Ora, segundo o artigo 6.º (3) do RGPD, nos casos em que o tratamento dos dados visa o exercício de funções de interesse público ou ao exercício da autoridade pública de que está investido o responsável pelo tratamento, é necessária uma lei que preveja regras específicas para determinar os responsáveis pelo tratamento, o tipo de dados pessoais a tratar, os titulares dos dados em questão, as entidades a que os dados pessoais podem ser comunicados, os limites a que as finalidades do tratamento devem obedecer, os prazos de conservação e outras medidas destinadas a garantir a licitude e equidade do tratamento.

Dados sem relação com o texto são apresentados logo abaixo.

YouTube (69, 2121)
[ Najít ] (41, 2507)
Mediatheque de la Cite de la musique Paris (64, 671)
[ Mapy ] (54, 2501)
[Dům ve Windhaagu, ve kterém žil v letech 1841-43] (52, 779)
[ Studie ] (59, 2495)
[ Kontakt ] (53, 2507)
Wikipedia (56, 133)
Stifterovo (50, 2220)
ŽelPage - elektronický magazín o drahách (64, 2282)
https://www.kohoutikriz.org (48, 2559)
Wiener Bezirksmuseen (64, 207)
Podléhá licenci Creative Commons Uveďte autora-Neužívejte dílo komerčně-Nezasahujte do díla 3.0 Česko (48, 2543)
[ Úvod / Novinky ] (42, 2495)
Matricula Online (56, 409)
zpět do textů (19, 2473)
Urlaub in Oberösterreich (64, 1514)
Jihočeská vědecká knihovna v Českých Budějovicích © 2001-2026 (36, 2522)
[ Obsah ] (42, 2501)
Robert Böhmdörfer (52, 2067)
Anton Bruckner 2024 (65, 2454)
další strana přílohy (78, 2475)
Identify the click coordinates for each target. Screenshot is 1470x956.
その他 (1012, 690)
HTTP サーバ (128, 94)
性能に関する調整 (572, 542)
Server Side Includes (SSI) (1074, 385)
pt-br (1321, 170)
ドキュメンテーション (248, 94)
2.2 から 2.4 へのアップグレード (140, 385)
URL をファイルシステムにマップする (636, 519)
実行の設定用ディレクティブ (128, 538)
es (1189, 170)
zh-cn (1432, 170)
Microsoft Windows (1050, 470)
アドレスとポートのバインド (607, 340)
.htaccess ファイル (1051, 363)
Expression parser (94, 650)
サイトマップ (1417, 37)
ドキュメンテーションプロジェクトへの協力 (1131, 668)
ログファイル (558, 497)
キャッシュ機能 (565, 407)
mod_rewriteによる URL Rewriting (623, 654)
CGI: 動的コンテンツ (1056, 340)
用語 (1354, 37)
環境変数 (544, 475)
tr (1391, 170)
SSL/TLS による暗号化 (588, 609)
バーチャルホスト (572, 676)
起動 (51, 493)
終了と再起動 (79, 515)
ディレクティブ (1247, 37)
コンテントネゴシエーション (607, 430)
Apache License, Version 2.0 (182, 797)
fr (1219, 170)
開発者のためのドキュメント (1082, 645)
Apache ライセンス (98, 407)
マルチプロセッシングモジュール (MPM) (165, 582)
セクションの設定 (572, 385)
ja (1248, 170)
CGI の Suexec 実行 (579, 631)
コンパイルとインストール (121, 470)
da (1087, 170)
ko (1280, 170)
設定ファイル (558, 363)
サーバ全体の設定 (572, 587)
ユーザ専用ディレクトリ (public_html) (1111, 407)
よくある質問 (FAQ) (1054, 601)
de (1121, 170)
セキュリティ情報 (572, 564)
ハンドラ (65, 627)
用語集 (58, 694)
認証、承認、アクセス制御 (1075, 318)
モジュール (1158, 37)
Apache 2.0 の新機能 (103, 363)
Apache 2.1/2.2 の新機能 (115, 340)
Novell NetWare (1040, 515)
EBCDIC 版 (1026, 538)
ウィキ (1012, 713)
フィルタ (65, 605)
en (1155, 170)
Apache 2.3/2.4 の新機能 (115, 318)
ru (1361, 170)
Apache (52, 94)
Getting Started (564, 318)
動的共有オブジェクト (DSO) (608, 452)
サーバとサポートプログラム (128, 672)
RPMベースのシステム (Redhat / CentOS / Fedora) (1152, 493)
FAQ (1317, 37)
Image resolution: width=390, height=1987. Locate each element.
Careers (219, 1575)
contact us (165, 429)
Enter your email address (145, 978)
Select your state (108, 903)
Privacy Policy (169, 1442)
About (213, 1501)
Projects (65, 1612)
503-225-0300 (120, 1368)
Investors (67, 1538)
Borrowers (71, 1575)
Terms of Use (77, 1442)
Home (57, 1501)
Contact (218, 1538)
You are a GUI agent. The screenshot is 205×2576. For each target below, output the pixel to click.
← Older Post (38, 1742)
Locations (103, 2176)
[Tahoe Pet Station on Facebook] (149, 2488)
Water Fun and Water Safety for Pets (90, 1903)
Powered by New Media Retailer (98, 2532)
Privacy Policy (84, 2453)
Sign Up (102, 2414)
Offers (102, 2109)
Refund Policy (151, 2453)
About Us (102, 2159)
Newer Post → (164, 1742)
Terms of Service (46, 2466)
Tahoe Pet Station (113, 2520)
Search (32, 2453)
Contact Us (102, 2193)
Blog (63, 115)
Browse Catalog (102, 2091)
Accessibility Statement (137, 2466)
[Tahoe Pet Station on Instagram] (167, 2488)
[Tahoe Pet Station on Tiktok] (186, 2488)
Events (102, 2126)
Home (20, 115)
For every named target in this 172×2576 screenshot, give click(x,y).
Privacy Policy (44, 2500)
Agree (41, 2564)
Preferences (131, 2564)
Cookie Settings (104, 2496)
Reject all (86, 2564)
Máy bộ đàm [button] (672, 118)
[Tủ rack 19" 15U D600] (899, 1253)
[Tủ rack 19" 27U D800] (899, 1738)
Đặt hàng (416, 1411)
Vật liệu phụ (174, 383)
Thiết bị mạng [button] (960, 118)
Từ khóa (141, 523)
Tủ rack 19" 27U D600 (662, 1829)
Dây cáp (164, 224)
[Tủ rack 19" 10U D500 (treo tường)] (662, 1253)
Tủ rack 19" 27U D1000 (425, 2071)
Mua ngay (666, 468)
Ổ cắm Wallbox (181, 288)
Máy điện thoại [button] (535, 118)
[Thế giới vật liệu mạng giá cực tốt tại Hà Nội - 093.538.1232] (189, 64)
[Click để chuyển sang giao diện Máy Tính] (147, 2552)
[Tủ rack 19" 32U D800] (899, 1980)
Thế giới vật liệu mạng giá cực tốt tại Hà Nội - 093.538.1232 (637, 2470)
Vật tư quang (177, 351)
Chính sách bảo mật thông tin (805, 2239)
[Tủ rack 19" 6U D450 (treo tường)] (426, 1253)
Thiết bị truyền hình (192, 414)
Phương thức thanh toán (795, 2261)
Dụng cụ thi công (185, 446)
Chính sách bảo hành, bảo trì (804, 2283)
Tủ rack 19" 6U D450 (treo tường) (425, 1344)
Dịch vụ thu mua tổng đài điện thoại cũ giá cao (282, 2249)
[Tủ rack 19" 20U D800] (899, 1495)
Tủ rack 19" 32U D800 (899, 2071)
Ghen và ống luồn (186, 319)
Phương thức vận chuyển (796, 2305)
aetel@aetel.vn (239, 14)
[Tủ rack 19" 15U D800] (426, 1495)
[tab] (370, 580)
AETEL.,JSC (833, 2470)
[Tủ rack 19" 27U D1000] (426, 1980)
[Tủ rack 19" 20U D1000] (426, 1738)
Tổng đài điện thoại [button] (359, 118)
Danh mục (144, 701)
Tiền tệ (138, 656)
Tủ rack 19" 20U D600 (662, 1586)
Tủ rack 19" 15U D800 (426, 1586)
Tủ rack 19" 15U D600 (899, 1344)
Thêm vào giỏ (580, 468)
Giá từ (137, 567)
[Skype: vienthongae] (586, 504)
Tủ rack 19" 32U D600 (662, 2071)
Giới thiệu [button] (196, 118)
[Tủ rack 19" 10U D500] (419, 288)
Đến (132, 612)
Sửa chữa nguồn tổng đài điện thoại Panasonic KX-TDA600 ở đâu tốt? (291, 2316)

De igual modo, segundo as orientações do (já extinto) Grupo de Trabalho do Artigo 29.º para a Proteção de Dados (e substituído pelo Comité Europeu para a Proteção de Dados), sempre que um responsável pelo tratamento pretenda fundamentar a necessidade do tratamento no cumprimento de obrigação jurídica que lhe é imposta por lei, o responsável deve poder encontrar claramente nesta não só a natureza como o objeto do tratamento a que está obrigado. Se a norma legal que impõe o tratamento não for suficientemente clara quanto aos limites desse tratamento e deixar ao responsável pelo tratamento um grau indevido de discricionariedade quanto à forma cumprir a obrigação legal, dificilmente o tratamento poderá ter como fundamento jurídico o cumprimento de obrigação jurídica imposta por lei. Isto não significa que o tratamento não possa ser considerado legítimo com base em outro fundamento jurídico previsto no RGPD, tal como o interesse legítimo do responsável pelo tratamento. Todavia, este fundamento jurídico só poderá ser utilizado se o interesse legítimo prevalecer sobre os interesses, direitos e liberdades dos titulares dos dados, sob reserva da aplicação do chamado “teste da ponderação complementar”, da responsabilidade do responsável pelo tratamento. Ademais, sempre que o tratamento tenha como fundamento o mero interesse legítimo do responsável pelo tratamento, o titular tem o direito legal de se opor ao mesmo, ao contrário do que sucede quando tenha por base o cumprimento de obrigação jurídica imposta por lei. Assim, a obrigação legal de proceder ao tratamento de dados pessoais deve estar plasmada na lei da forma mais clara e concreta possível.
Espera-se que o legislador nacional seja capaz de garantir que as normas por si elaboradas o são em conformidade com os limites legais e constitucionais aplicáveis. Se aplicados devidamente, estes limites poderão constituir um ativo importante para que não se contrariem direitos e liberdades fundamentais dos cidadãos previstos na Constituição.